(Stored records)
--- START ---

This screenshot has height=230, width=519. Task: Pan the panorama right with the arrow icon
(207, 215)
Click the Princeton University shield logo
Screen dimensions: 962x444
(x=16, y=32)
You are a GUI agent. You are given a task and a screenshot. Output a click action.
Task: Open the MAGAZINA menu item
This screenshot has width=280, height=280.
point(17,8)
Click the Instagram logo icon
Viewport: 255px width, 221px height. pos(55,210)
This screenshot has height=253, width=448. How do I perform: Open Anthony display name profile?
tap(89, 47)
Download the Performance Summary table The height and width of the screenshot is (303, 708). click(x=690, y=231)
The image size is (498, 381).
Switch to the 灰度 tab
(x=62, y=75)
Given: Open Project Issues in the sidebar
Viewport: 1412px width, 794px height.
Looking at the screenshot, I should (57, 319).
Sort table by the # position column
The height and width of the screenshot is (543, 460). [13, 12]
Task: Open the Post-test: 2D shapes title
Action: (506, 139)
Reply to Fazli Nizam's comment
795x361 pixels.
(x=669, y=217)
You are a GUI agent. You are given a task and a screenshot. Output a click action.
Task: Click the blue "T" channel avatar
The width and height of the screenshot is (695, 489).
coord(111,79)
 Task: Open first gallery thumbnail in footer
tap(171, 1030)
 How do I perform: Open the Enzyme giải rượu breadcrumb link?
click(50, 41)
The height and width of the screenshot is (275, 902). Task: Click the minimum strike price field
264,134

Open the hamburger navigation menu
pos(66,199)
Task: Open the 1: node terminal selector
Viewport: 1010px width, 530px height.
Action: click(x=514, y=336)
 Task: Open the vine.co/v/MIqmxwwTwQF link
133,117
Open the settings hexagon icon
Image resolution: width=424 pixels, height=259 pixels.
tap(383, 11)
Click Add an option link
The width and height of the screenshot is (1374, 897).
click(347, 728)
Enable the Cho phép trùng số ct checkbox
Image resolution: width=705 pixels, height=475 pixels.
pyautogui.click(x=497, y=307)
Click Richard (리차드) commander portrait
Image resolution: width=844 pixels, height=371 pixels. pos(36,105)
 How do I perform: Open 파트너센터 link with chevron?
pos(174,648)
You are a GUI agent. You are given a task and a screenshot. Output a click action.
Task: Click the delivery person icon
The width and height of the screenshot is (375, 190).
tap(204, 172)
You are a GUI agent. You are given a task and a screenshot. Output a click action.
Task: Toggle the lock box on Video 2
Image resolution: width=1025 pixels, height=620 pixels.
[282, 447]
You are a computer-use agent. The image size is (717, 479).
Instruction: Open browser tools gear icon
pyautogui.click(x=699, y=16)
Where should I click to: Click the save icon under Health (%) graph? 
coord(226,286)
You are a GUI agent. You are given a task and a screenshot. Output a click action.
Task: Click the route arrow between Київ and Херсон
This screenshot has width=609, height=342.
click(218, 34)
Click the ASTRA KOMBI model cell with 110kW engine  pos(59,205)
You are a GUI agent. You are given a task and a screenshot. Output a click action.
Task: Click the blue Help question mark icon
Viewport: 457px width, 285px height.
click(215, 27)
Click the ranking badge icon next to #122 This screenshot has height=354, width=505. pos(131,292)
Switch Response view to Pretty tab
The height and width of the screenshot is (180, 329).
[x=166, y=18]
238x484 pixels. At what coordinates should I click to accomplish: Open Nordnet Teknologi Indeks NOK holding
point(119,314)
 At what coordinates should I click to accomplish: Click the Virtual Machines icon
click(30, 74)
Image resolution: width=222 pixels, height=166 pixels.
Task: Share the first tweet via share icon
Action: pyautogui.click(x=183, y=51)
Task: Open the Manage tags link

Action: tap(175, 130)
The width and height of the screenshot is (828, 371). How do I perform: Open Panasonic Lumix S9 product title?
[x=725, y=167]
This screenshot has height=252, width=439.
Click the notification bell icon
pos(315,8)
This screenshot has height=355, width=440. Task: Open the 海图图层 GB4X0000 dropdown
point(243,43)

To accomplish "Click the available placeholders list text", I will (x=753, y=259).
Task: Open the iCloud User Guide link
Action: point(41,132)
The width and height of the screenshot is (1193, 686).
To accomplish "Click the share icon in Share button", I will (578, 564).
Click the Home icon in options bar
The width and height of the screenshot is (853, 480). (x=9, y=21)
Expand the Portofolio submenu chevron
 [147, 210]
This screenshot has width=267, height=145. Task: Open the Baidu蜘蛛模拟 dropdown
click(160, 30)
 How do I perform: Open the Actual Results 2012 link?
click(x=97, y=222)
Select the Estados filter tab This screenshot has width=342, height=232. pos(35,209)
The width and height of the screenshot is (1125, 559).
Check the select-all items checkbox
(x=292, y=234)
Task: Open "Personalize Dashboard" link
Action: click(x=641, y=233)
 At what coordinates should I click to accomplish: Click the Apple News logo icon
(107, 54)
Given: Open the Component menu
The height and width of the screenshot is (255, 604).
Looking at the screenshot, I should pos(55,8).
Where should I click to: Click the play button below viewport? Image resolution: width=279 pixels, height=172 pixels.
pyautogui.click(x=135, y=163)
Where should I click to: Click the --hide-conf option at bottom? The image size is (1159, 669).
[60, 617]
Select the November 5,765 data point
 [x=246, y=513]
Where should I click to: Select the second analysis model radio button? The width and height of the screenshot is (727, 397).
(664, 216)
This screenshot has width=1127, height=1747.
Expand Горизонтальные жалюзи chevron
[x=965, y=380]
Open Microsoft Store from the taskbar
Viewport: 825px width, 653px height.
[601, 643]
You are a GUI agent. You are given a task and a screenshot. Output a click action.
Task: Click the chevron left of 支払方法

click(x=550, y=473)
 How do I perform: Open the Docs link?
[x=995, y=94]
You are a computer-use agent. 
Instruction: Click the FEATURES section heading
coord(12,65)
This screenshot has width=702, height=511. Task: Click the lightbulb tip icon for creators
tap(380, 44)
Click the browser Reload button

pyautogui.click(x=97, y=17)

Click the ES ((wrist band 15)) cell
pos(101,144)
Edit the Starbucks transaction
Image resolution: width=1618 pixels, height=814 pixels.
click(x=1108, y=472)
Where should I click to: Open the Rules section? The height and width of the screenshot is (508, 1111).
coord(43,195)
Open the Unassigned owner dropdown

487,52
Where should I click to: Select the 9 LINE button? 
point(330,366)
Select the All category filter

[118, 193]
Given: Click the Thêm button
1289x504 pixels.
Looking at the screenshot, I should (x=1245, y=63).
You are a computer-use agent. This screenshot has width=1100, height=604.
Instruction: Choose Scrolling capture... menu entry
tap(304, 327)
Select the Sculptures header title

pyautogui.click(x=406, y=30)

--- END ---

» **Exercise goal**
You are asked to reproduce word for word the line containing "Instruction: Choose Scrolling" and every subsequent line through the end of the entries.

» **Your response**
Instruction: Choose Scrolling capture... menu entry
tap(304, 327)
Select the Sculptures header title

pyautogui.click(x=406, y=30)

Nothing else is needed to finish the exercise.